Baskets of flowers, with bows of broad satin ribbon
tied on one side the handle, are also suitable for
both ladies and gentlemen.
Gentlemen’s favors are usually
useful, such as scarf pins, sleeve buttons, small
purses, etc.
Wines, and How to Serve Them.
Fortunately, since more than once
the first lady in our land, for the time being, has
proven to us by example that the stateliest of dinners
may be wineless, it is far from necessary that wine
should be served. Still, if wines are to be used,
they should be brought on correctly, each wine having
its proper place in the varied courses of a dinner,
as each note has its fit position in a chord of music.
By long-established custom certain
wines have come to be taken with certain dishes.
“Sherry and Sauterne,” as given by a very
good authority, “go with soup and fish; Hock
and Claret with roast meats; Punch with turtle; Champagne
with sweet breads or cutlets; Port with venison; Port
or Burgundy with other game; sparkling wines between
the meats and the confectionery; Madeira with sweets;
Port with cheese; Sherry and Claret, Port, Tokay and
Madeira with dessert.”
Red wines should never be iced, even
in summer; Claret and Burgundy should always be slightly
warmed (left in a warm room is sufficient). Claret-cup
and Champagne are iced (some epicures object to this).

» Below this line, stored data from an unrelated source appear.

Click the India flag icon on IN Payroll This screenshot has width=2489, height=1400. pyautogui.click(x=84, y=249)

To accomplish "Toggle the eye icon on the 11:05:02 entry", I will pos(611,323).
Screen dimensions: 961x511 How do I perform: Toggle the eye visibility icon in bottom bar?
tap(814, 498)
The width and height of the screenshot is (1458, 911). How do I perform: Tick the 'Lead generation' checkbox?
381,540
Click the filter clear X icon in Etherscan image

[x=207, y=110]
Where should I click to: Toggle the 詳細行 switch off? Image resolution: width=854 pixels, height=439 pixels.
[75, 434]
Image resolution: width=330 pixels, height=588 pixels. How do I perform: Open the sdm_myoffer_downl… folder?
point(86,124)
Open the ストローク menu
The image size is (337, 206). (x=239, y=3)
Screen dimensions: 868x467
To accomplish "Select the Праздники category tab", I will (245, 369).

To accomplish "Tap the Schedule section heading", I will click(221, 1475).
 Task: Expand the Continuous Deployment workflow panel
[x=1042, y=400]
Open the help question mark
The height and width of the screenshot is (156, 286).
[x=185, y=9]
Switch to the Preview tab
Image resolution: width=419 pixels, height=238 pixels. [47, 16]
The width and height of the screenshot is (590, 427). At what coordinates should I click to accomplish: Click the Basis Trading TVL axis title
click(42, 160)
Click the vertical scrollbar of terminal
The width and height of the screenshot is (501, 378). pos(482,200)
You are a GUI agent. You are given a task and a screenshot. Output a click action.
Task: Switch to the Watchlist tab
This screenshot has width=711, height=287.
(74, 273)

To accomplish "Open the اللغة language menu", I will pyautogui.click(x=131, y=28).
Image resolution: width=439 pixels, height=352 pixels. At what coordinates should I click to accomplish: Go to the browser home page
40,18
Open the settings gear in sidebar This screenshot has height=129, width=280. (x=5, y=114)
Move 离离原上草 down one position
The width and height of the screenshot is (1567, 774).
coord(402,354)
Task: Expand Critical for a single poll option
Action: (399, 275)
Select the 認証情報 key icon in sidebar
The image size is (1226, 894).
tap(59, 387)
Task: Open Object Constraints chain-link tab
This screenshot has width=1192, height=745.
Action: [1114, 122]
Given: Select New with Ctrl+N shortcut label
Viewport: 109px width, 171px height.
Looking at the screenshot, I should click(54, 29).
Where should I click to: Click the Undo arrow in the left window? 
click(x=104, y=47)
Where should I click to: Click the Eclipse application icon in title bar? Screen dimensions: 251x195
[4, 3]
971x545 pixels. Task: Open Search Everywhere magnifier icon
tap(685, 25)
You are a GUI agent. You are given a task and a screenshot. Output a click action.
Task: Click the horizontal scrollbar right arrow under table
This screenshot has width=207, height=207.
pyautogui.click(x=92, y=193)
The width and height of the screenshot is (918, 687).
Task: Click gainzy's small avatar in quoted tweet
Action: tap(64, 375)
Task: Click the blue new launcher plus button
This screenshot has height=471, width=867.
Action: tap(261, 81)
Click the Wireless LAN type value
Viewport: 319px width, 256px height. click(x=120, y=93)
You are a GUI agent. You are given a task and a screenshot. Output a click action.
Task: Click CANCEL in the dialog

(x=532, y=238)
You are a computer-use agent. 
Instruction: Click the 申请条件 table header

Cool the wines in the bottles. To put clear ice
in the glasses is simply to weaken the quality and
flavor of the wine, and, as a matter of fact, to serve
wine and water.
The glasses for the various wines
are usually grouped at the right of the plate, and
as different styles and sizes are used for different
wines, it is well for the novice to be accustomed to
these in order to avoid the awkwardness of putting
forward the wrong glass. High and narrow, also
very broad and shallow glasses, are used for Champagne;
large, goblet-shaped glasses for Burgundy and a ruby-red
glass for Claret; ordinary wineglasses for Sherry
and Madeira; green Bohemian glasses for Hock; and
large, bell-shaped glasses for Port.
Port, Sherry and Madeira are decanted.
Hock and Champagne appear in their native bottles.
Claret and Burgundy are handed around in a claret
jug. In handing a bottle fresh from the ice-chest
the waiter wraps a napkin around it to absorb the
moisture.
Coffee and liquors should be handed
around when the dessert has been about a quarter of
an hour on the table. After this the ladies usually
retire, a custom that has happily fallen into disrepute,
the coffee being served without the liquors, and ladies
and gentlemen partaking of it together. Roman
punch is served in all manner of dainty conceits as
to glass, imitations of flowers, etc.
Never allow servants to overfill the
wineglasses. Ladies never empty their glasses,
and usually take but one kind of wine. This is
especially true of young ladies, who, very often, do
not taste their one glass.
Gracefully Declined.
If wine is not desired from principle,
merely touching the brim of the glass with the finger-tip
is all the refusal a well-trained servant needs.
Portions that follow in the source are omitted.